Connect! Unite! Act! Our best chance to win means acceptance and understanding

Connect! Unite! Act! is a weekly series that seeks to create face-to-face networks in each congressional district. Groups meet regularly to socialize, get out the vote, support candidates, and engage in other local political actions that help our progressive movement grow and exert influence on the powers that be. Visit us every week to see how you can get involved!

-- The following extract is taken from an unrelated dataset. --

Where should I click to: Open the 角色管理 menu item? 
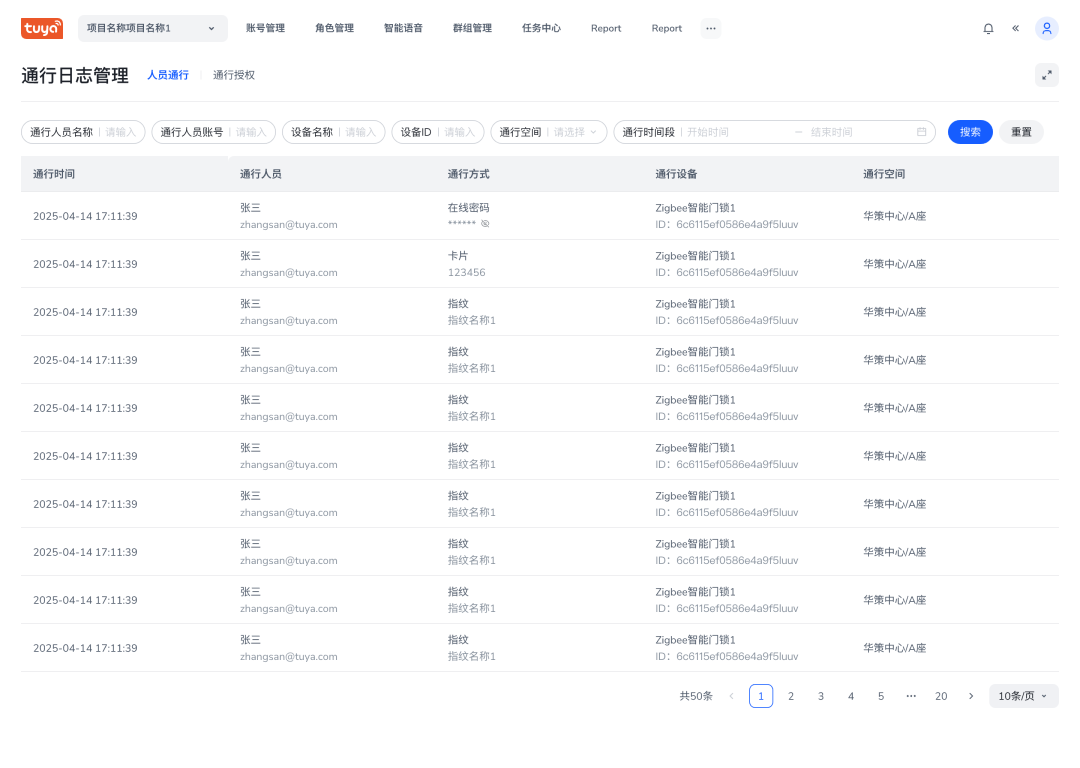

I don’t often talk directly about what it is I do here at Daily Kos. In the past, I’ve been proud of the organizing efforts we’ve put together to arrange for in-person meetings in New York, San Francisco, Texas, Kansas City, Asheville, Minnesota, Philadelphia, and so many Netroots Nations and partner events. Beyond that, however, was always an effort that would expand our Daily Kos community with new members who can provide their unique voices and experiences. Part of bringing these new voices into our community involves acceptance and understanding—attracting alumni of the Marjory Stoneman Douglas High School shooting, immigrant workers, candidates, and even just advocating for participating in meetings of activists who want a platform to get their message out there. There are, however, complications that I don’t normally get into in a diary on Daily Kos. As we move forward with the new rules of the road and we start to talk frankly about how we treat members and each other, I want to explain exactly why being a more welcoming and understanding community makes all of us better in the end.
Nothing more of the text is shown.